(Dataset records)
^^^^

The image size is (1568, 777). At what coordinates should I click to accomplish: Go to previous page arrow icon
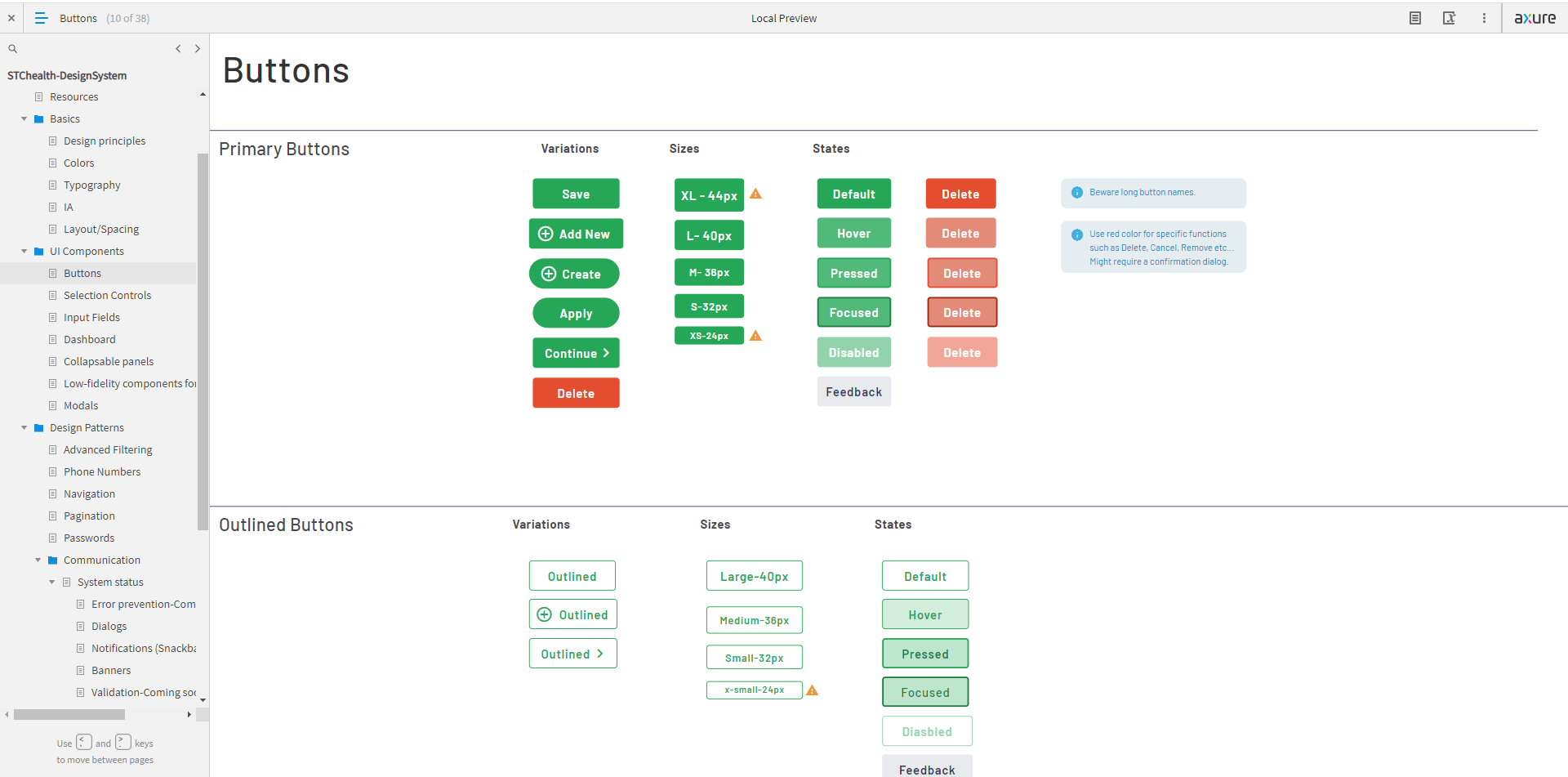(178, 49)
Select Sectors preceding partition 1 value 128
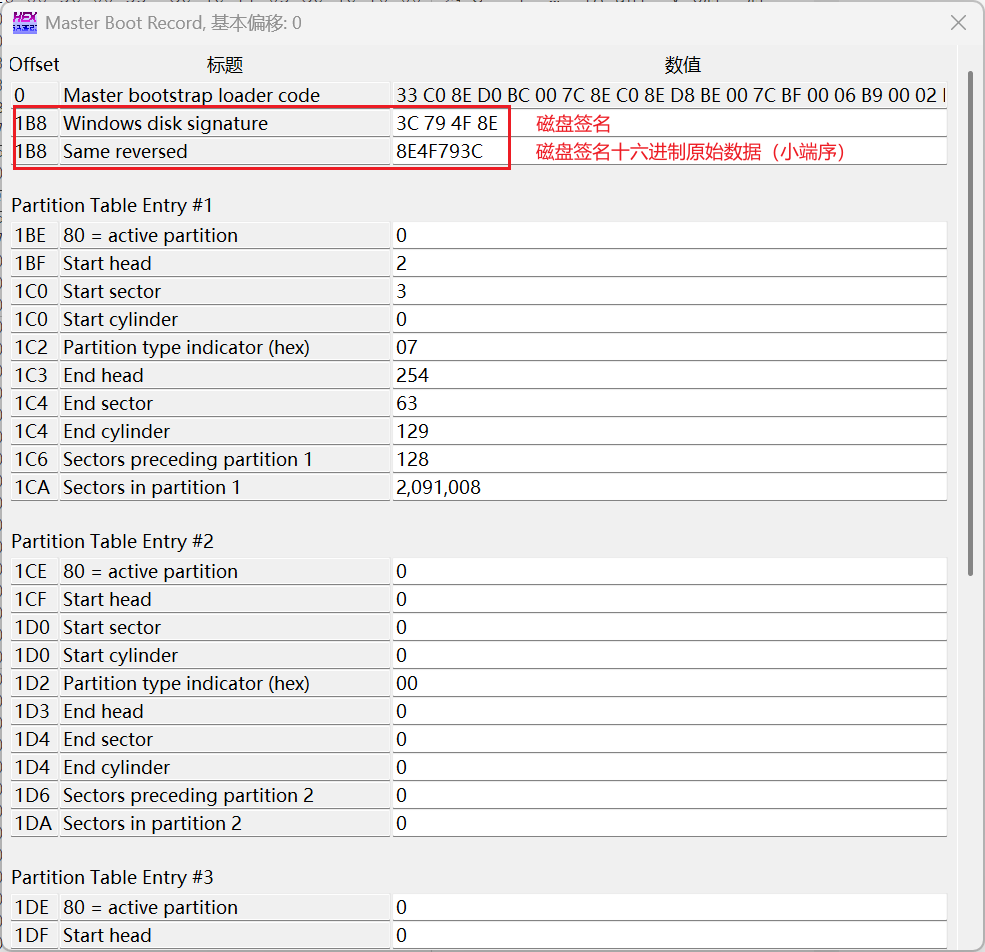 pos(668,460)
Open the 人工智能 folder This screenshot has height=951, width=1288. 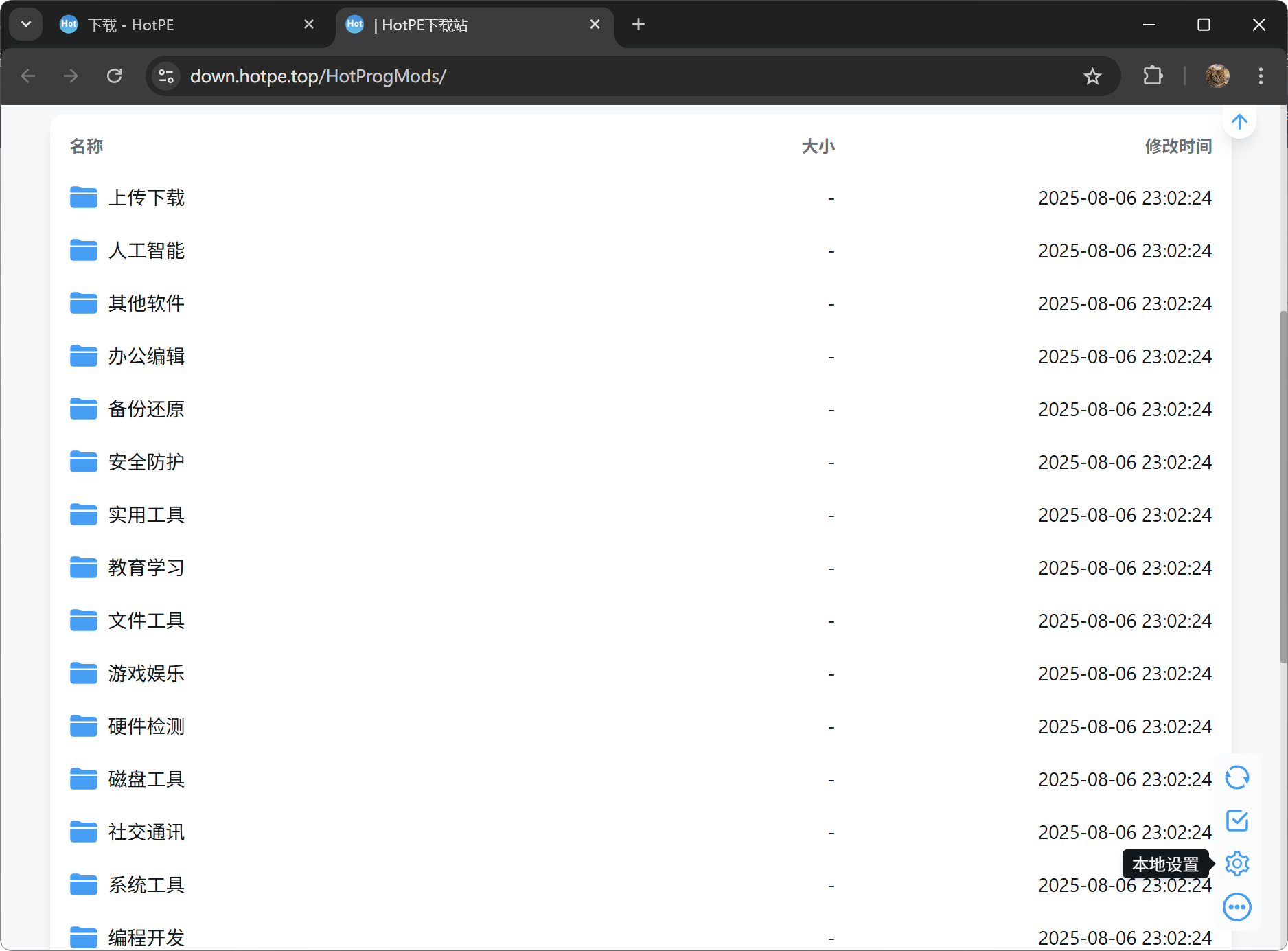[146, 251]
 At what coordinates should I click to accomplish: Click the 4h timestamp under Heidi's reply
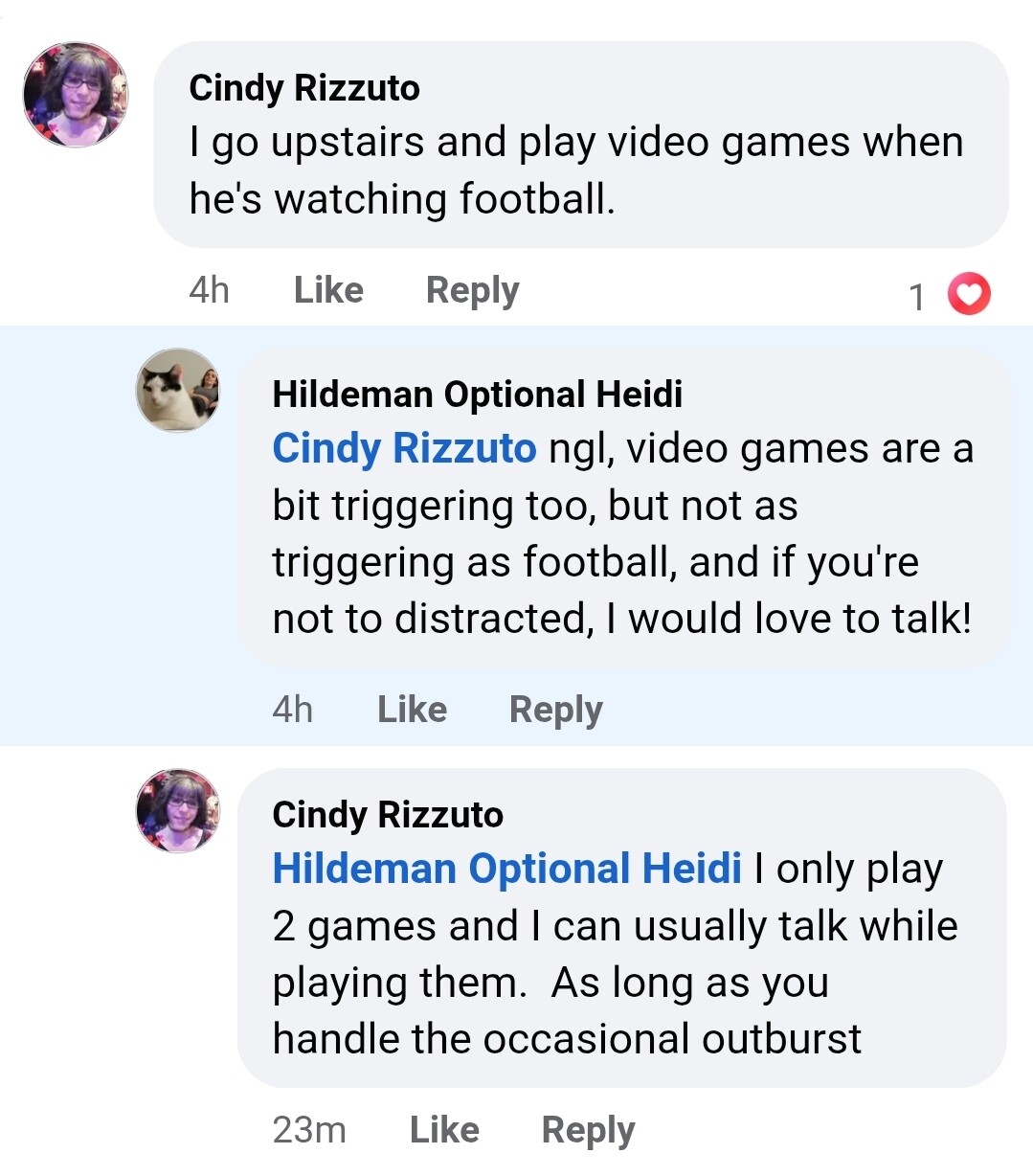[x=292, y=710]
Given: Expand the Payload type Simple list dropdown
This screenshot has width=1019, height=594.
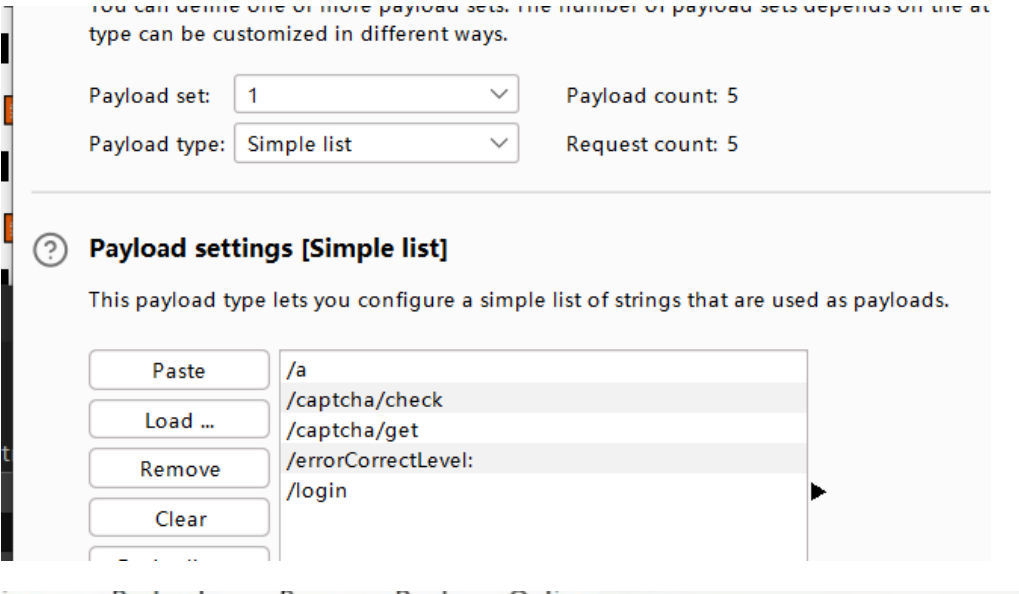Looking at the screenshot, I should 376,144.
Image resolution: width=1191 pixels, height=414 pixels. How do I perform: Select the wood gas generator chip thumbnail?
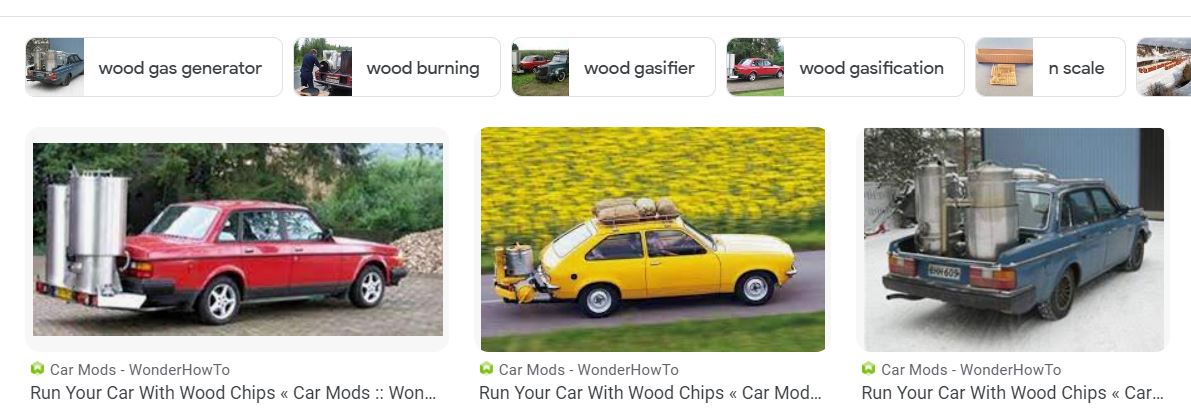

^^^^

Goal of the exercise: Retype the lines exactly. Begin at the one that holds "Given: Expand the", stop at the last line of the entries above, and drop the pictures.

Result of this task:
Given: Expand the Payload type Simple list dropdown
This screenshot has width=1019, height=594.
Looking at the screenshot, I should 376,144.
Image resolution: width=1191 pixels, height=414 pixels. How do I perform: Select the wood gas generator chip thumbnail?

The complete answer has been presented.